The United States patent system is under attack by large corporations who benefit from weak patent protection. Ironically, the company most often identified as leading the charge – Google, Inc. – filed two patent applications as a start-up before they even acquired the domain name Google.com. Those patents Google filed related to their innovative page rank system, which is what propelled Google to dominance in the search engine marketplace. So Google understands their marketplace dominance, how they obtained that dominance through aggressive use of the patent system, and now they want to make it harder for other innovators and start-ups to supplant them as they did with Yahoo! and Microsoft, for example. It is good business for Google to have a weaker patent system, but insulating the natural monopoly that Google has become by destroying the patent system isn’t the answer for a prosperous America.

Congress, the Obama Administration and the Courts have been misled. Changing patent law in ways that make it nearly impossible for inventors and start-up companies to pursue innovation will have a substantial negative impact on job creation and the economy. As a result of misguided patent reform and bad judicial decisions a primary foundation of the great American economic engine is unnecessarily crumbling. It doesn’t need to be this way, but if we do not act soon, we will all pay dearly for this historic blunder.

Over the past eight years, the patent system has been turned on its head and patent rights have eroded year after year (see here and here). Once celebrated, inventors are now vilified simply because they assert their hard-earned patent rights against corporations who take their inventions without regard to whether exclusive rights have been obtained. The great untold story is that many giant corporations simply trample independent inventors, start-ups and others who engage in the difficult job of inventing.

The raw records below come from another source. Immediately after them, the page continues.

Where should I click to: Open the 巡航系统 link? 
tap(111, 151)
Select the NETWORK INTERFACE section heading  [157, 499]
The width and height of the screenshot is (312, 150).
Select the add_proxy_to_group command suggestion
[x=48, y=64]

A crafty narrative has emerged. There is a belief by some that our national innovation ecosystem is somehow fostered by a regime whereby patent and other intellectual property rights are ignored. It is, of course, a fallacy to argue that patents get in the way of innovation when the opposite is true — patents promote innovation. But the narrative that patents harm innovation has taken root and is grounded on an erroneous definition of innovation. Innovation is doing something new, but giant corporations that are lobbying for an ever weaker patent system have convinced lawmakers that innovation is not about doing something new that has never before been done, but instead they argue that innovation is about whether they themselves are able to sell a product that they have never before manufactured or sold. The fact that the product is new to them does not mean the product exhibits even a smidgeon of innovation. In fact, in many cases these allegedly new products are nearly identical to other products and offerings already in the marketplace. Simply stated: It is not innovative to offer something that already exists.

Innovation requires time, money, energy, dedication and long term commitment. Innovation requires patent protection or it is not economically feasible.